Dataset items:
┌────────

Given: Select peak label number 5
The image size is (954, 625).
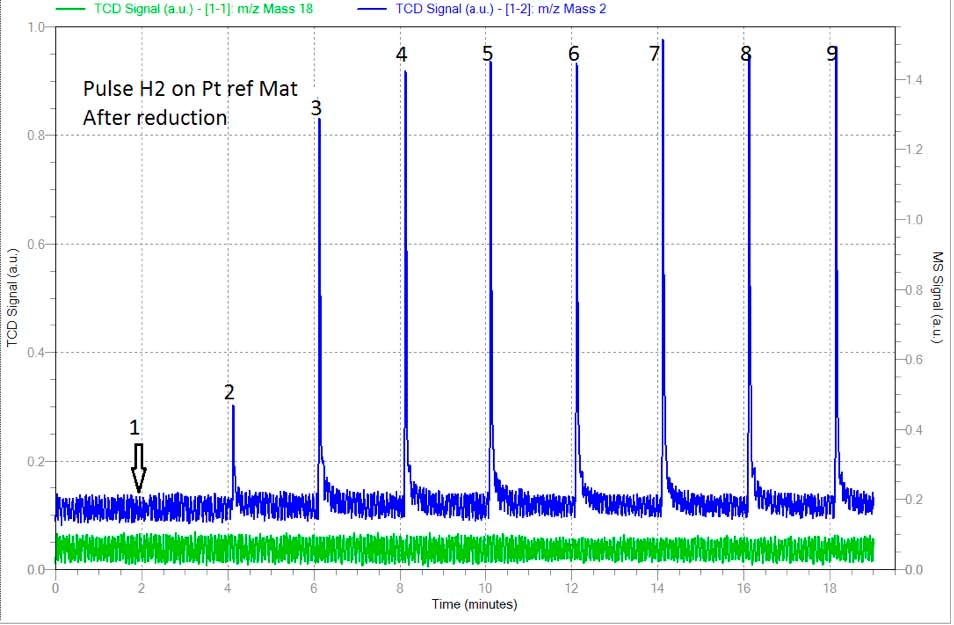Looking at the screenshot, I should (487, 54).
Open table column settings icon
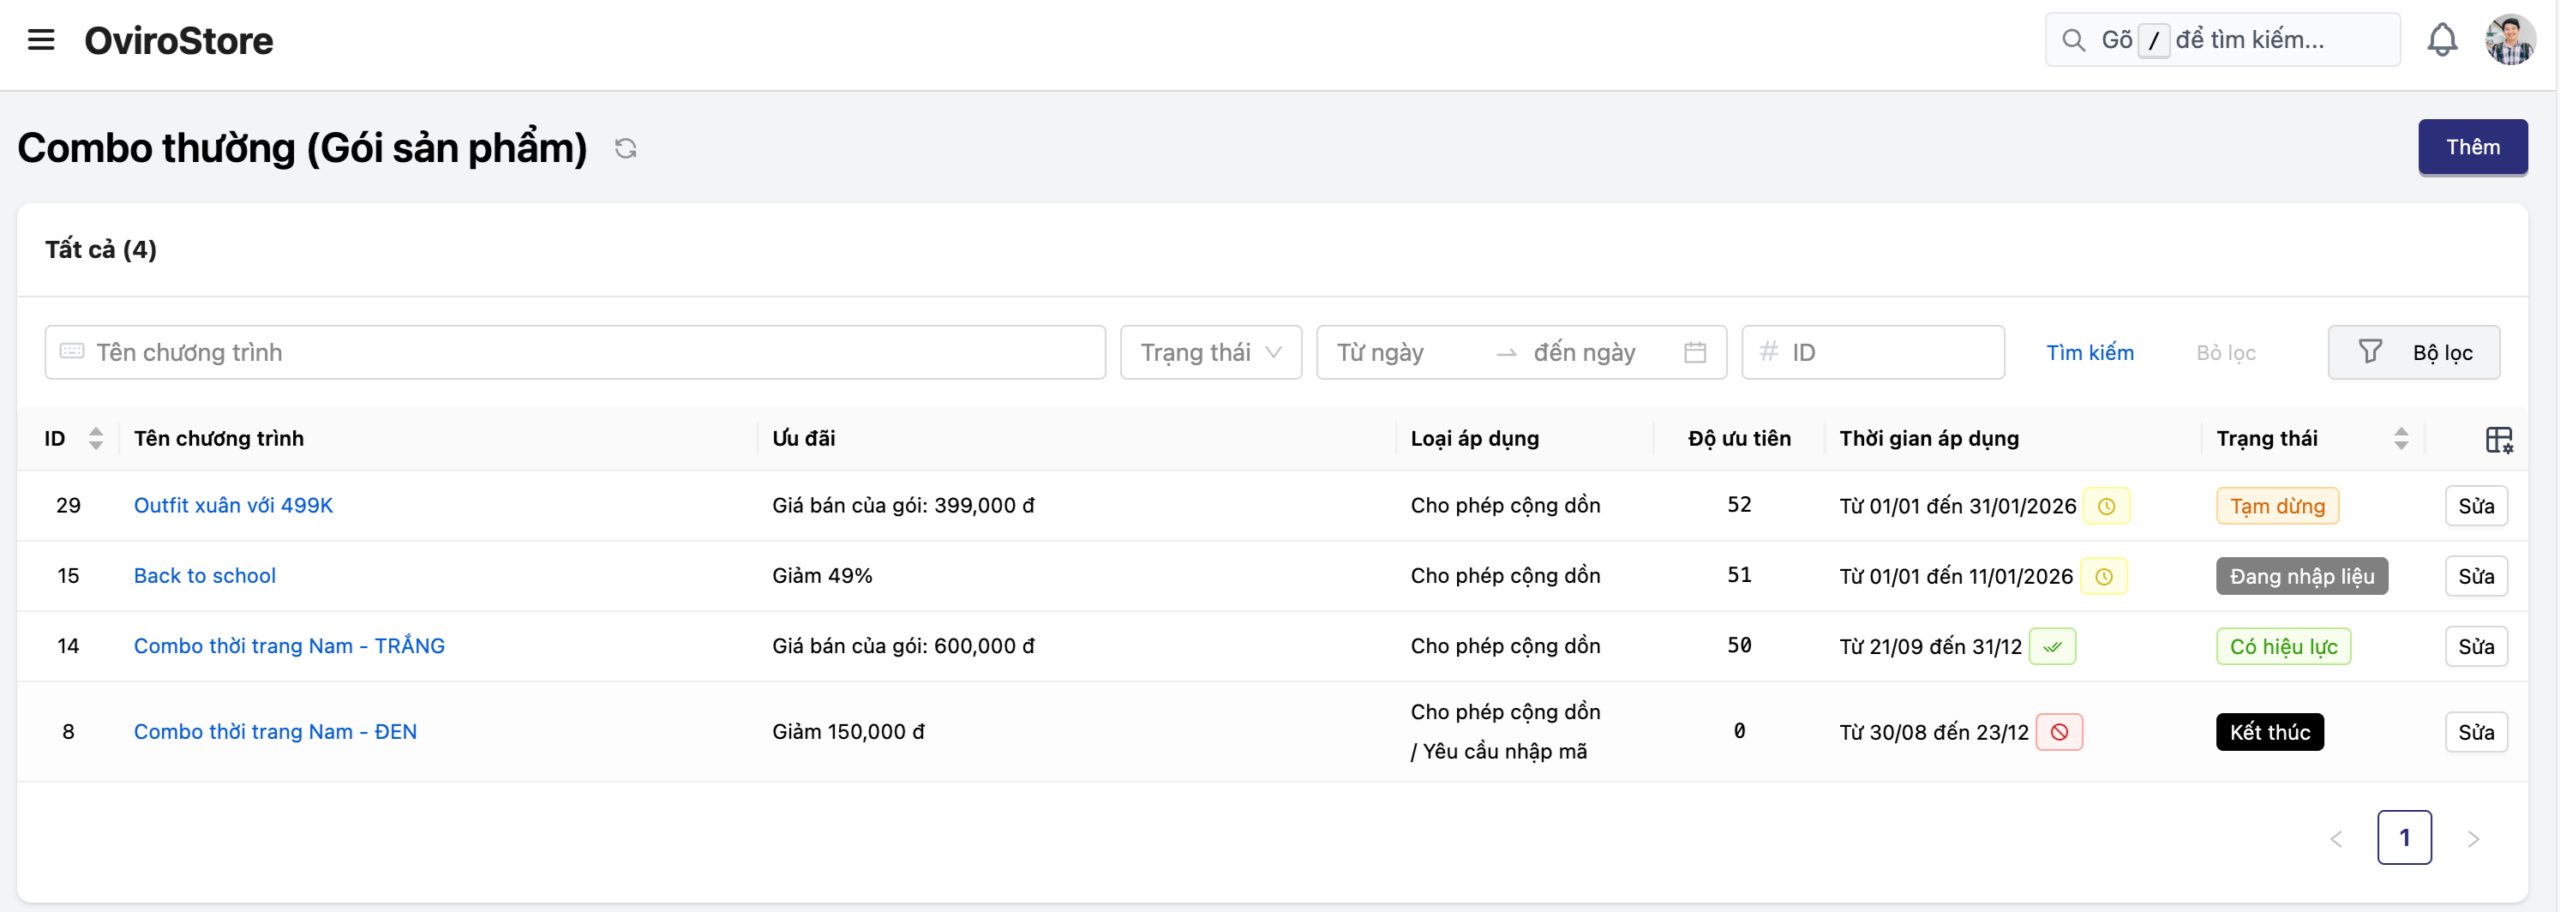Screen dimensions: 2560x912 [2498, 439]
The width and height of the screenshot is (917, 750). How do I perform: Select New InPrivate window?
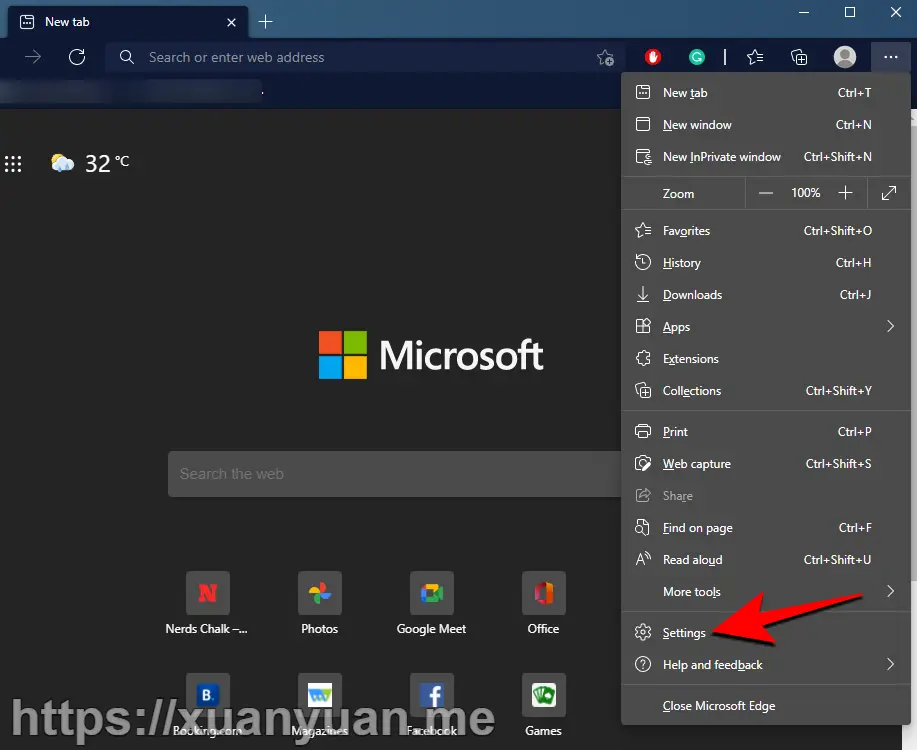(x=722, y=156)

└────────

# What is being asked
Starting at the line that contains "The width and", please write out every line to the end of the entries, inclusive, copied exactly and with pictures omitted.

# Exercise response
The width and height of the screenshot is (917, 750). How do I perform: Select New InPrivate window?
(x=722, y=156)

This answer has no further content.